On Jan 25, 2012, at 10:07 AM, Hal Finkel wrote:

> On Wed, 2012-01-25 at 17:42 +0400, Anton Korobeynikov wrote:
>> Hi Ana,
>> 
>>> In this update:
>>> - I assumed neon2 does not imply vfpv4, but neon and vfpv4 imply neon2.
>>> - I kept setting .fpu=neon-vfpv4 code attribute because that is what the
>>> assembler understands.
>> Looks ok.
>> 
>>> The additional changes mentioned in the email discussions I think belong to
>>> a separate patch:
>>> - Associate VMLA/VMLS with LessPreciseFPMAD flag, and maybe with fast-math
>>> flag.
>> They should definitely not be. They are not less precise! They are
>> "exactly precise" as two separate ops. It's just FMA which has greater
>> precision than usual thanks to 1 rounding.
>> And it's FMA which needs to be associated with -ffast-math on VFPv2
> 
> Just to be clear, are you advocating associating this with UnsafeFPMath
> or with !NoExcessFPPrecision?

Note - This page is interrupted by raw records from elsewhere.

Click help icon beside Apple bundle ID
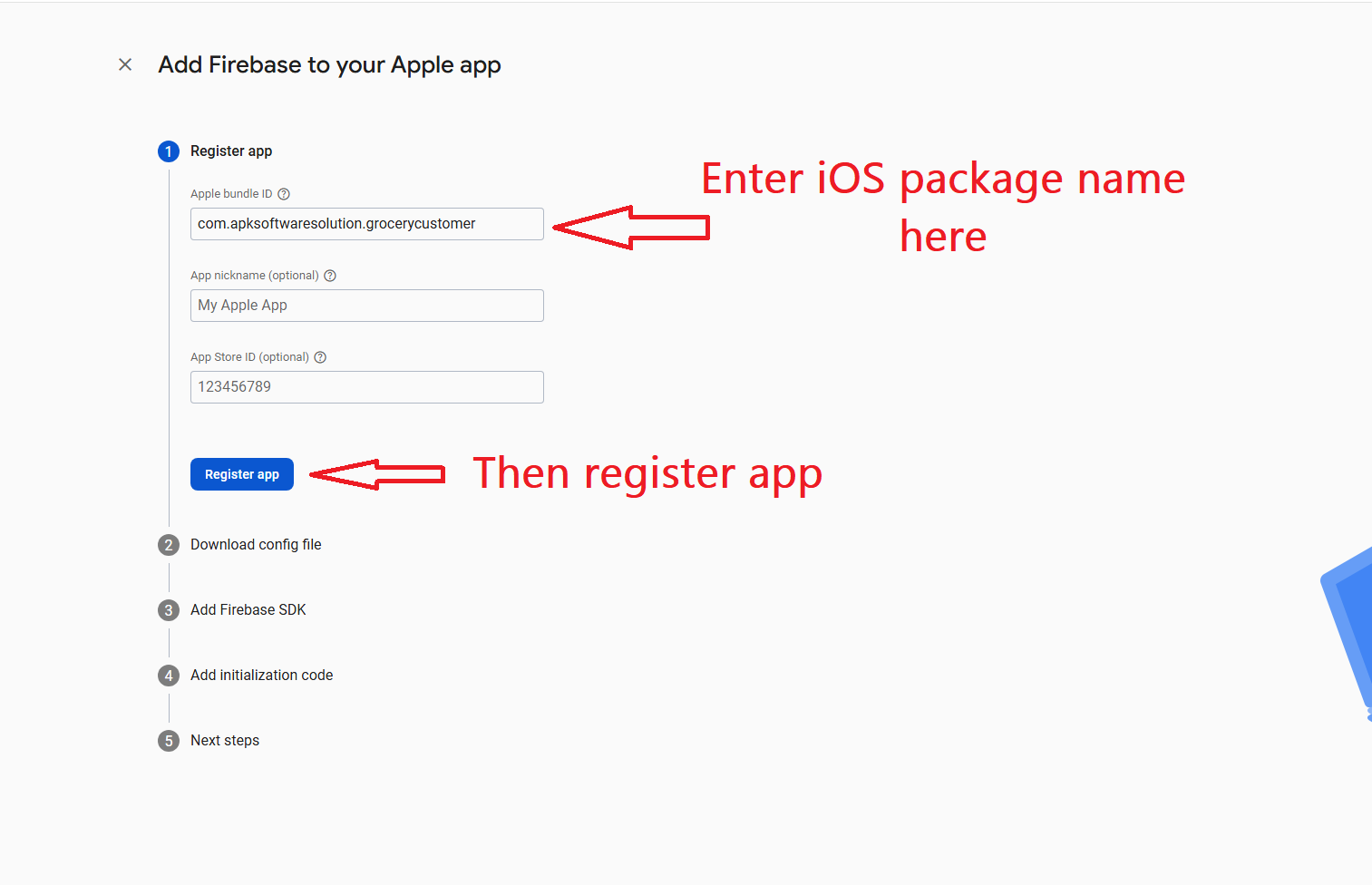The width and height of the screenshot is (1372, 885). [x=284, y=194]
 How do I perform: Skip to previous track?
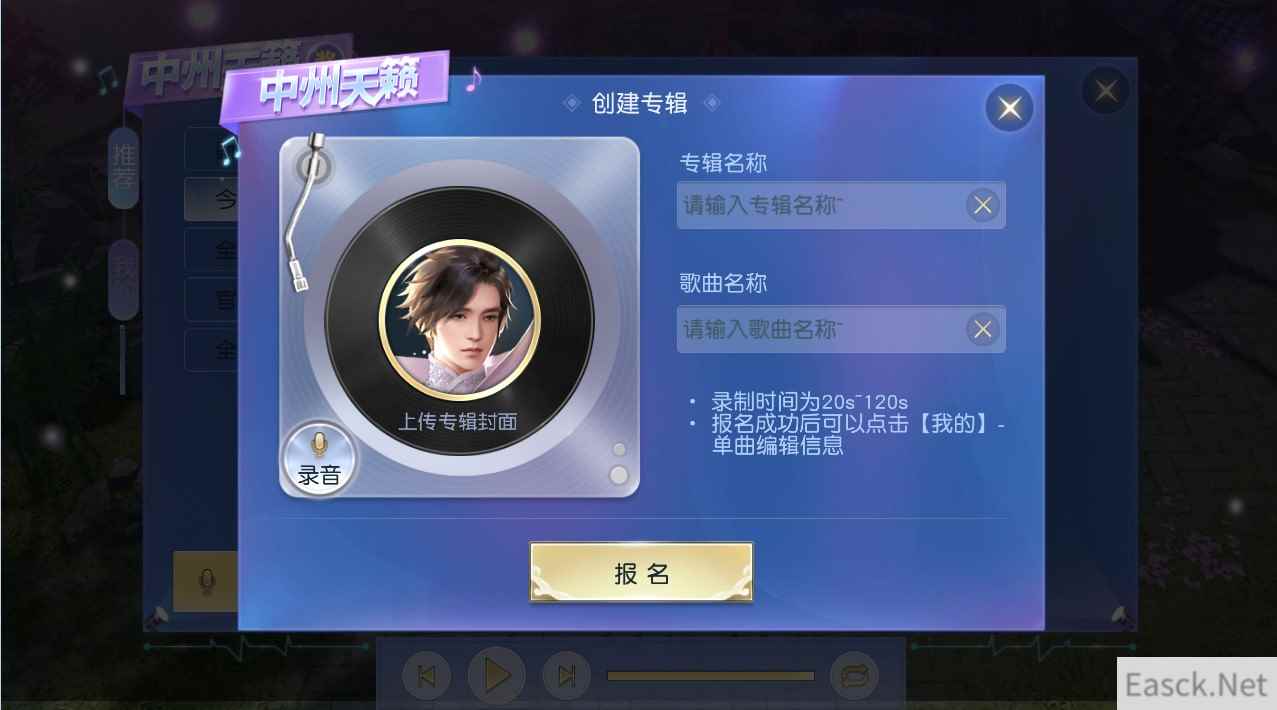[426, 677]
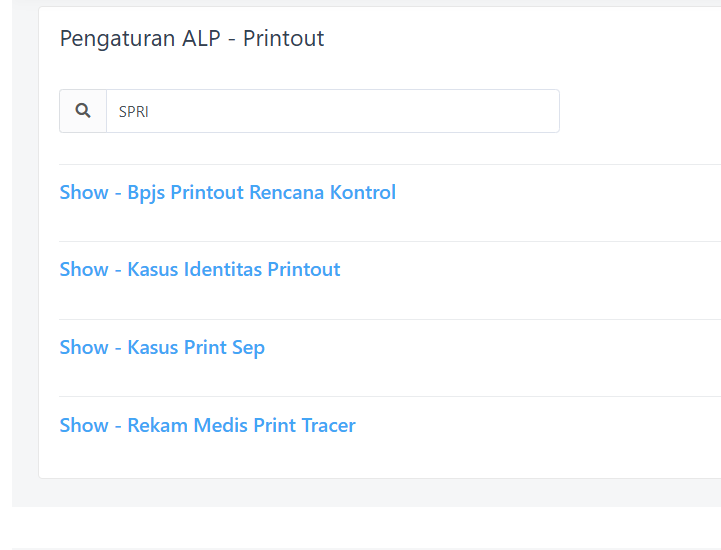Go to the Identitas Printout page

click(x=200, y=269)
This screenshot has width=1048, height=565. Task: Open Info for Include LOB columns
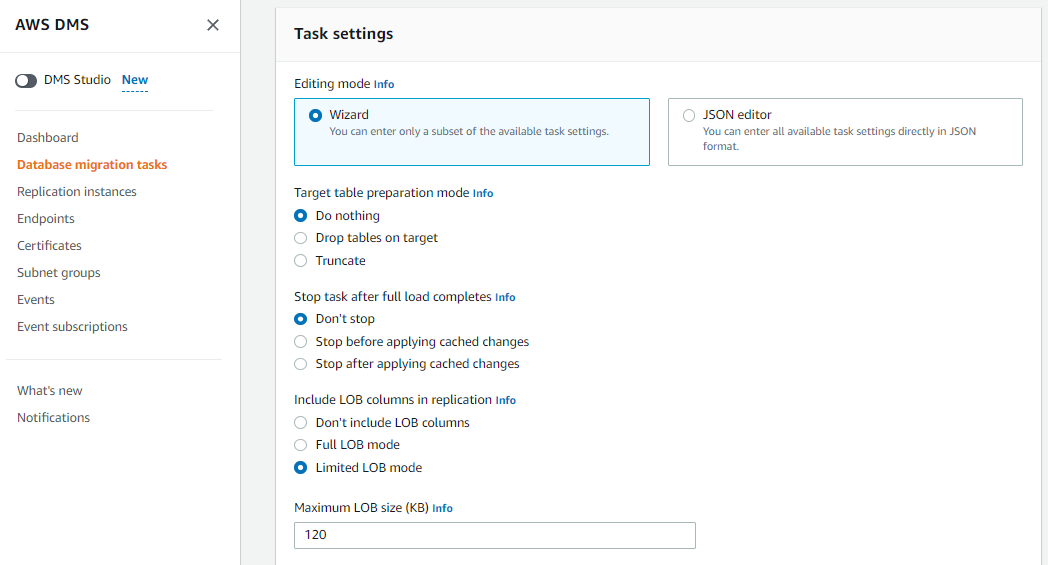coord(506,400)
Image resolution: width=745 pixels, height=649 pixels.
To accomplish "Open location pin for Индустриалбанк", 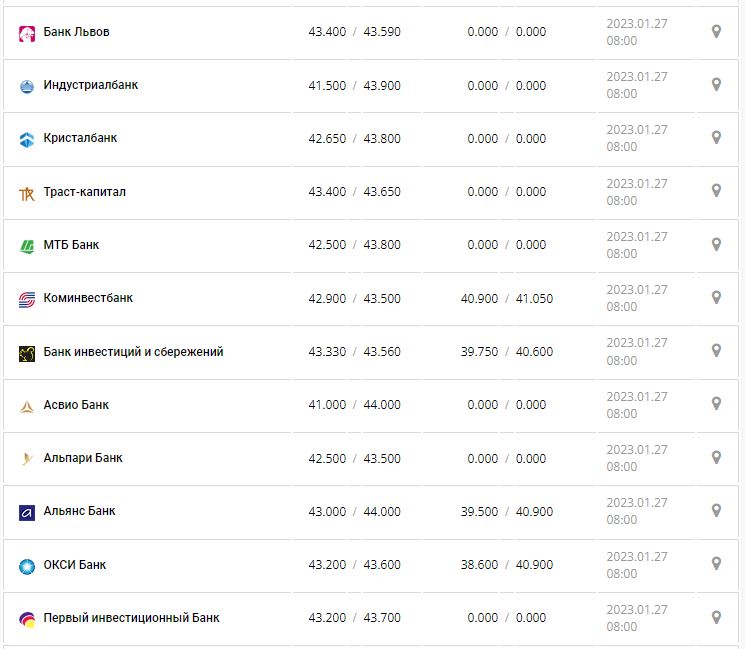I will 716,85.
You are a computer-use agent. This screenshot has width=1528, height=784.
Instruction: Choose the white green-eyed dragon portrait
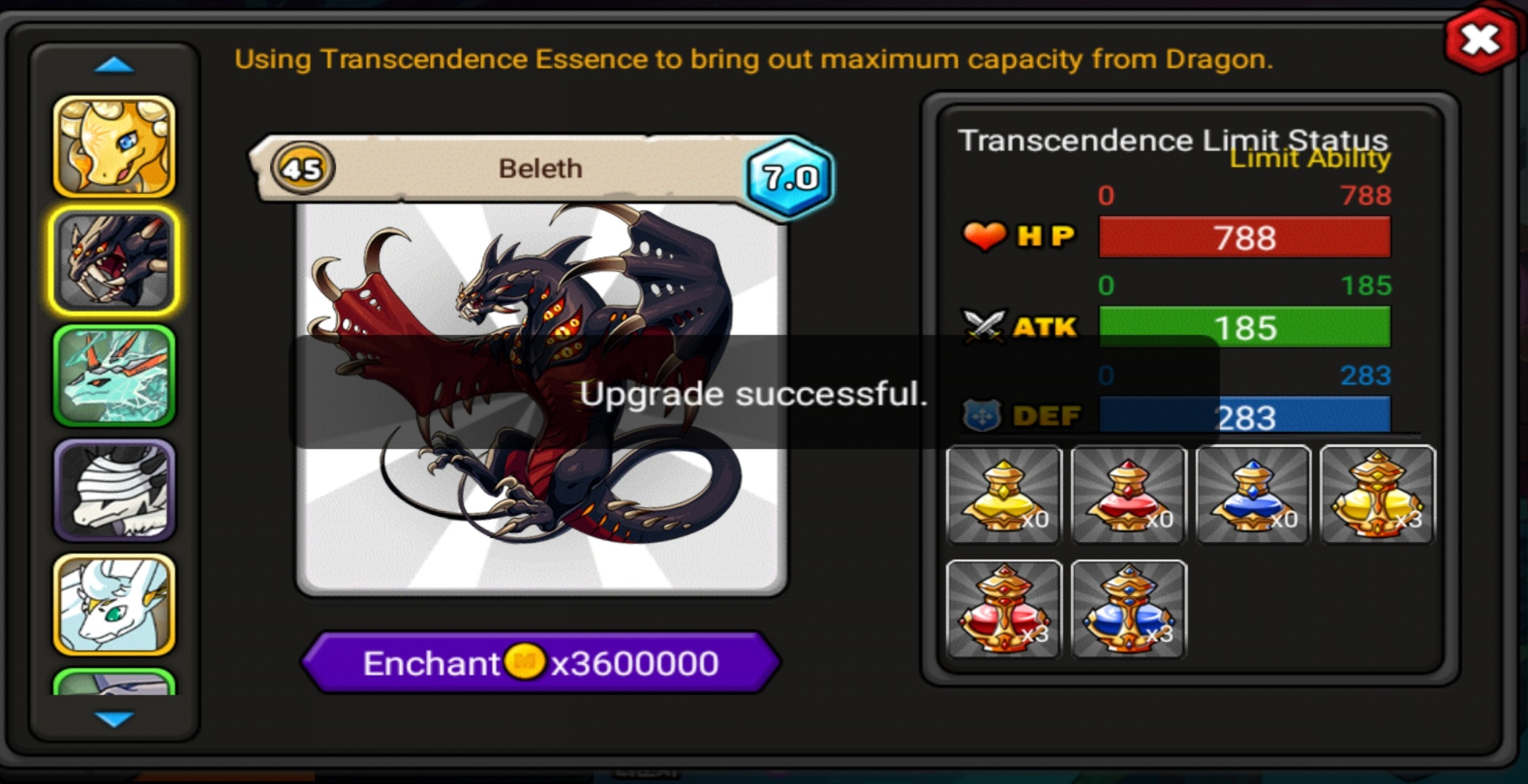coord(114,605)
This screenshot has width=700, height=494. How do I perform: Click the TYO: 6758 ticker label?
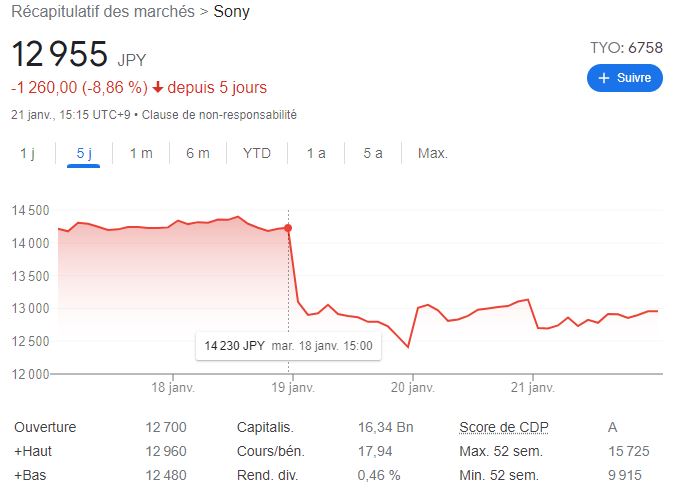627,47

I think that it should be the latter, as
> that is what the PPC backend does (and that seems to match the intent of
> the TargetOptions API authors), but unlike -ffast-math
> (-enable-unsafe-fp-math), this will cause the patterns to be enabled by
> default.

Controlling contracting a*b + c to fma(a,b,c) is a thorny issue.  Such contractions often give more accurate results, but they can also sabotage certain important calculations.  As an example, consider squaring a complex number:

	double complex z = CMPLX(M_PI, M_PI);
	double complex w = z*z;

Let's call the real and imaginary parts of z x and y, respectively.  Then the real part of w is given by:

	double real_w = x*x - y*y;

If evaluated without contraction, x*x and y*y are both rounded to the same value, so the subtraction cancels exactly and produces the correct result.  If contraction is used, then we get something like:

	double real_w = fma(x, x, -y*y);

Since no rounding occurs on the intermediate product x*x, the result is not exactly zero, but is instead the low 53 bits of the exact product.  This sort of effect can introduce nasty asymmetries into certain calculations.  It's fine for them to be enabled by default, but it should be possible to toggle them independent of other numerical controls.  !NoExcessFPPrecision is pretty close to the right idea.  -ffast-math seems wrong.

I should point out that the C standard defines the FP_CONTRACT pragma for exactly this purpose (7.12.2).  Off the top of my head, I'm not sure what other languages have to say on the subject.

- Steve